The brokerage is particularly bullish on Suven’s solid antibody-drug conjugate (ADC) platform and its expansion into oligonucleotide manufacturing, both of which are fast-growing areas in the pharma outsourcing space. These developments are expected to support long-term revenue expansion and profitability.

Divi’s Laboratories: India’s largest CDMO firm set for exponential growth

Macquarie has initiated coverage on Divi’s Labs with an Outperform rating and a target price of ₹7,400, citing its dominant position in the Indian CRDMO industry.
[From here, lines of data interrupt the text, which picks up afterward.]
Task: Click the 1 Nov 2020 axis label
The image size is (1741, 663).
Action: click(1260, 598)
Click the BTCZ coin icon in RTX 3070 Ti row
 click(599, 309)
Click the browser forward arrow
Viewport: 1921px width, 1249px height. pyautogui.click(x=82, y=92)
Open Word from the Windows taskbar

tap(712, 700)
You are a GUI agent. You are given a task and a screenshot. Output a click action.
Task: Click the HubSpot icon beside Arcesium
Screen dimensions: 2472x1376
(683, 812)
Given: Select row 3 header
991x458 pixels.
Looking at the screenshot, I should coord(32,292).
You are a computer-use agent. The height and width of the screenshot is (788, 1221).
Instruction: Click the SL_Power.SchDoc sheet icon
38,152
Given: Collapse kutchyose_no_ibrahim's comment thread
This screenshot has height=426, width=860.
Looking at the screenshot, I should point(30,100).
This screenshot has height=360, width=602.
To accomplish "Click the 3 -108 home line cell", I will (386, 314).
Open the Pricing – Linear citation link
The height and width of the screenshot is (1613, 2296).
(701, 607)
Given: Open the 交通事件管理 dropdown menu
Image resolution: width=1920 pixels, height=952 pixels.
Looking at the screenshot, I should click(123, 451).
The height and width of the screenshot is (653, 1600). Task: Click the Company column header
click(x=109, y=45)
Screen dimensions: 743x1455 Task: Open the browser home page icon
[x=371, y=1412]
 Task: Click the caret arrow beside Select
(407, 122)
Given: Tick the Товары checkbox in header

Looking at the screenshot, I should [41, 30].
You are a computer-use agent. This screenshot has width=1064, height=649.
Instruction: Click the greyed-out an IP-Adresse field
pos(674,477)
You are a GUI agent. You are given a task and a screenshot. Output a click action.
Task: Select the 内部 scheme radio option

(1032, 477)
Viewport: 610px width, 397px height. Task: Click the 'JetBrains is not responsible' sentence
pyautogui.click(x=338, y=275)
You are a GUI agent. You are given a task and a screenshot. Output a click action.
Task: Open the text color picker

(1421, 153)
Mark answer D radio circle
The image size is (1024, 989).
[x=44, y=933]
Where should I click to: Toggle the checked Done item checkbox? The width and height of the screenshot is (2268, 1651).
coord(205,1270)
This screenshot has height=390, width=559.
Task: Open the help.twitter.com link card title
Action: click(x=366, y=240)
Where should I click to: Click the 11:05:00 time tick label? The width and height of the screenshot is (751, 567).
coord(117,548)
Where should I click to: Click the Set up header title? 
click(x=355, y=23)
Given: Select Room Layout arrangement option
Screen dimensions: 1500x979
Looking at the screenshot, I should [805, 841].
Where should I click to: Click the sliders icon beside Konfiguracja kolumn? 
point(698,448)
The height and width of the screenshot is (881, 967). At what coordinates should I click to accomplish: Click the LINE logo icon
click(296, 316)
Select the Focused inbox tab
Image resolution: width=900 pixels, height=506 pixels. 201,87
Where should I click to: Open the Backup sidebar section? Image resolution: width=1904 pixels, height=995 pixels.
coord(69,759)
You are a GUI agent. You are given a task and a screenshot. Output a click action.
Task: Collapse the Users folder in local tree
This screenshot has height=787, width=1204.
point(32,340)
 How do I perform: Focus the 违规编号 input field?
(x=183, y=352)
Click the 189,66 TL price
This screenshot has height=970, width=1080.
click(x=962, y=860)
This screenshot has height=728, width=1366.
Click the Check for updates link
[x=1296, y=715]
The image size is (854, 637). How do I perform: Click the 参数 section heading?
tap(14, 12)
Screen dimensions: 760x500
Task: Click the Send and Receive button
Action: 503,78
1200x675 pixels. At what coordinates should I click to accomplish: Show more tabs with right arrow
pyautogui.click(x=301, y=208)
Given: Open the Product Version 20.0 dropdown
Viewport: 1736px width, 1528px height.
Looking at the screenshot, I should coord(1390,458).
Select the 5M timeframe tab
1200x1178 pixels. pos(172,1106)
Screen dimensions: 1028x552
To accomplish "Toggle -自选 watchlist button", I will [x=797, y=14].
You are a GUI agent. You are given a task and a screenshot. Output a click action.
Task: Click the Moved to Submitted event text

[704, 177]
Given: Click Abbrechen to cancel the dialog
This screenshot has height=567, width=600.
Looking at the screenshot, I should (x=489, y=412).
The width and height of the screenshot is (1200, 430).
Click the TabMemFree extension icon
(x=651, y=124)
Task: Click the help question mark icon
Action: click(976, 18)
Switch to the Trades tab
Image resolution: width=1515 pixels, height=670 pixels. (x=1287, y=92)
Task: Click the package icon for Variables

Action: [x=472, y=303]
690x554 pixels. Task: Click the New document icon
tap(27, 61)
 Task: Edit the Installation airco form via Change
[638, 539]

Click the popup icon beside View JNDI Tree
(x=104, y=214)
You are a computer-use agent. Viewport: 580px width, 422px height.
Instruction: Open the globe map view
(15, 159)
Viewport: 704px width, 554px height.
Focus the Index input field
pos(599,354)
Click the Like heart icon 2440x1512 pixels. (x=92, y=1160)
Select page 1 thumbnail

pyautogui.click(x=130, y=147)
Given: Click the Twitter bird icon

Divi’s works with most of the world’s top 20 pharma innovators in the small-molecule space, making it a crucial partner in the global pharmaceutical supply chain. The brokerage forecasts that Divi’s custom synthesis business is on track for a significant expansion, with revenue expected to triple by FY30, while its bottom-line could grow fourfold.

CRDMO sector outlook: Strong tailwinds to drive long-term growth

Macquarie’s bullish stance on India’s CRDMO sector is driven by increasing demand for outsourcing in drug development, as global pharmaceutical companies look to enhance efficiency and reduce costs. With rising regulatory scrutiny on China, India is emerging as a preferred CRDMO hub, benefiting players like Divi’s Labs, Suven Pharma, Blue Jet Healthcare, and Syngene.

Overall, Macquarie’s coverage suggests long-term structural growth opportunities for Indian CRDMO firms, with strong earnings potential over the next five years.